First Author  Kanazawa Y Year  2010
Journal  Genes Cells Volume  15
Issue  12 Pages  1189-200
PubMed ID  21040253 Mgi Jnum  J:186324
Mgi Id  MGI:5432046 Doi  10.1111/j.1365-2443.2010.01453.x
Citation  Kanazawa Y, et al. (2010) Role of SIRPalpha in regulation of mucosal immunity in the intestine. Genes Cells 15(12):1189-200
abstractText  Mononuclear phagocytes such as dendritic cells (DCs) and macrophages in the lamina propria (LP) are thought to be important for both induction of inflammatory responses and maintenance of immunologic tolerance in the mammalian intestine. The molecular mechanisms by which these cells regulate intestinal immunity have remained poorly understood, however. Signal regulatory protein alpha (SIRPalpha) is a transmembrane protein that is specifically expressed in DCs, macrophages and neutrophils. Here, we show that SIRPalpha is abundant in CD11c(+) CD11b(+) LP cells of the mouse intestine.
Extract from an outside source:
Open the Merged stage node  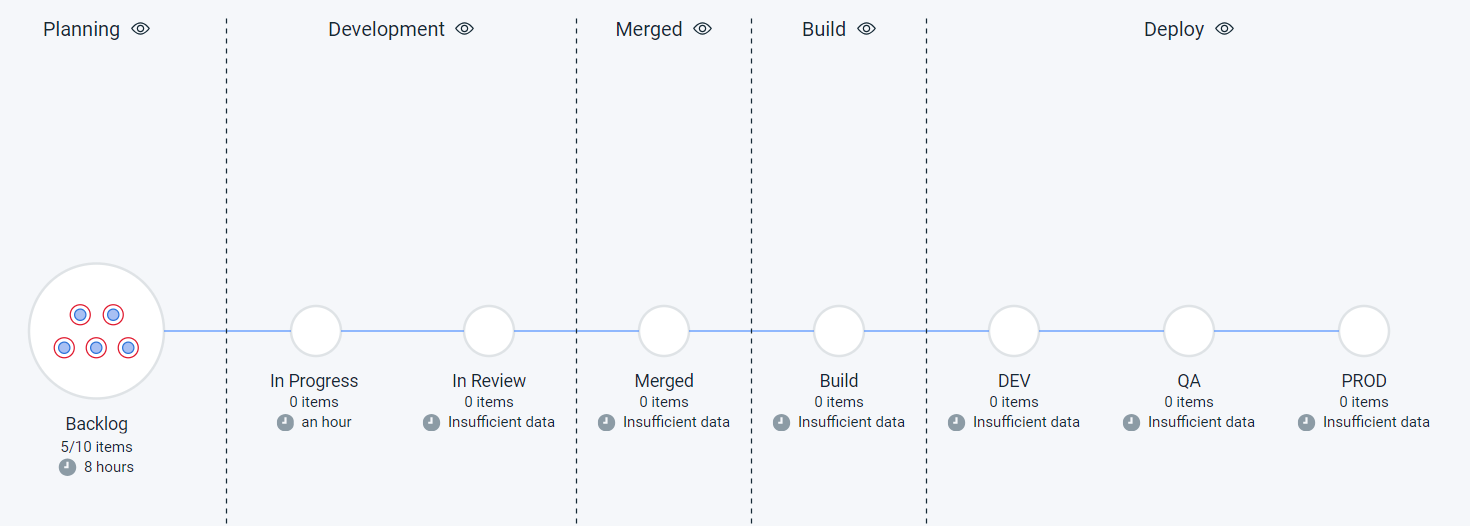[664, 331]
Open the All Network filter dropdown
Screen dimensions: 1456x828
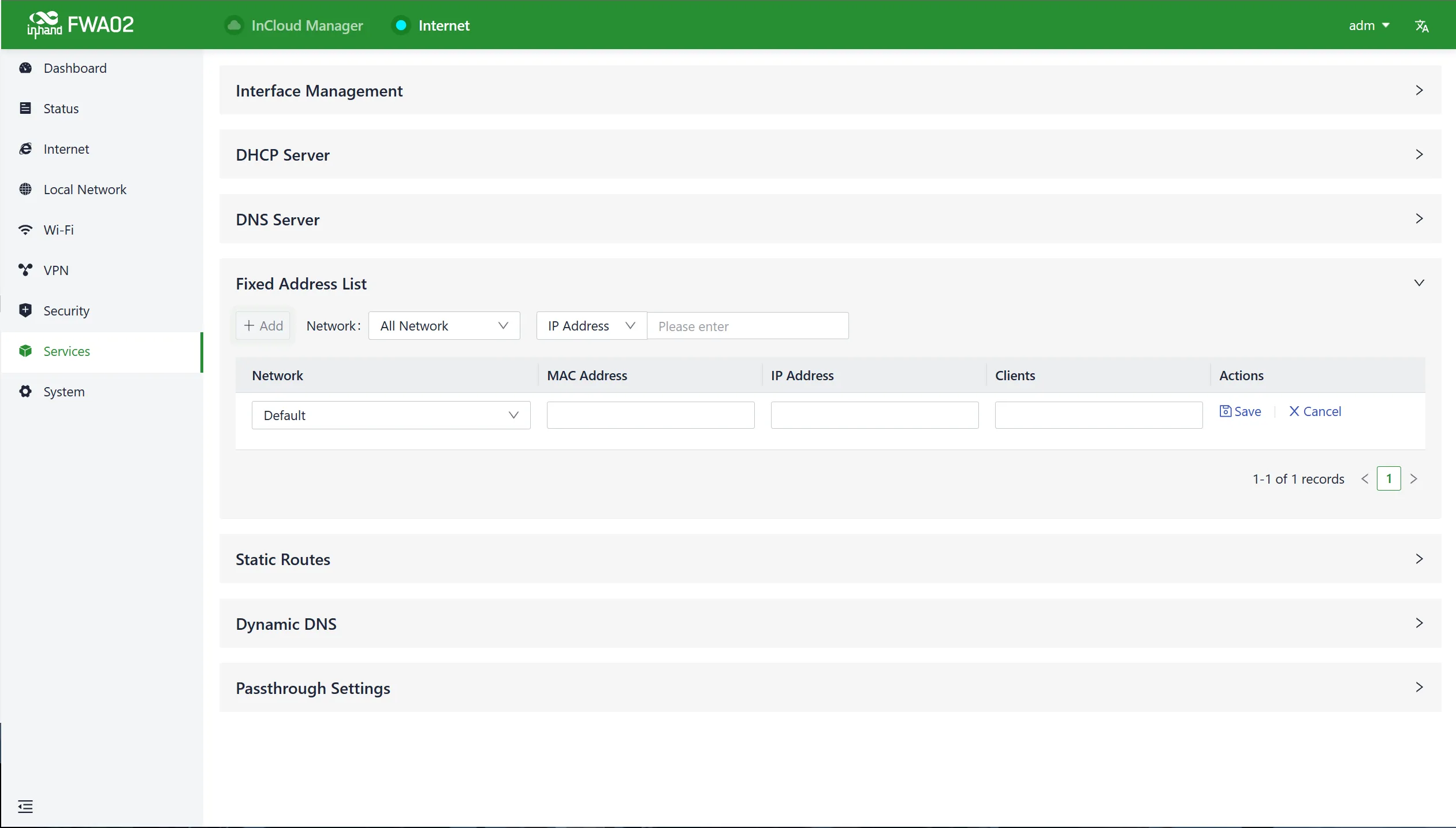444,326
Whereas SIRPalpha did not appear to be important for the steady-state homeostasis of mucosal immunity in the intestine, the flagellin-stimulated production of IL-17 or interferon (IFN)-gamma by LP cells of SIRPalpha mutant (MT) mice that lack the cytoplasmic region of the protein was markedly decreased compared with that observed with wild-type cells. Moreover, the flagellin-induced production of IL-6 by LP cells from SIRPalpha MT mice was also greatly reduced. SIRPalpha MT mice were also resistant to the development of colitis induced by IL-10 deficiency. Our data thus suggest that SIRPalpha expressed on CD11c(+) LP cells is important for the production of IL-17 or IFN-gamma in the LP as well as for the development of colitis induced by IL-10 deficiency.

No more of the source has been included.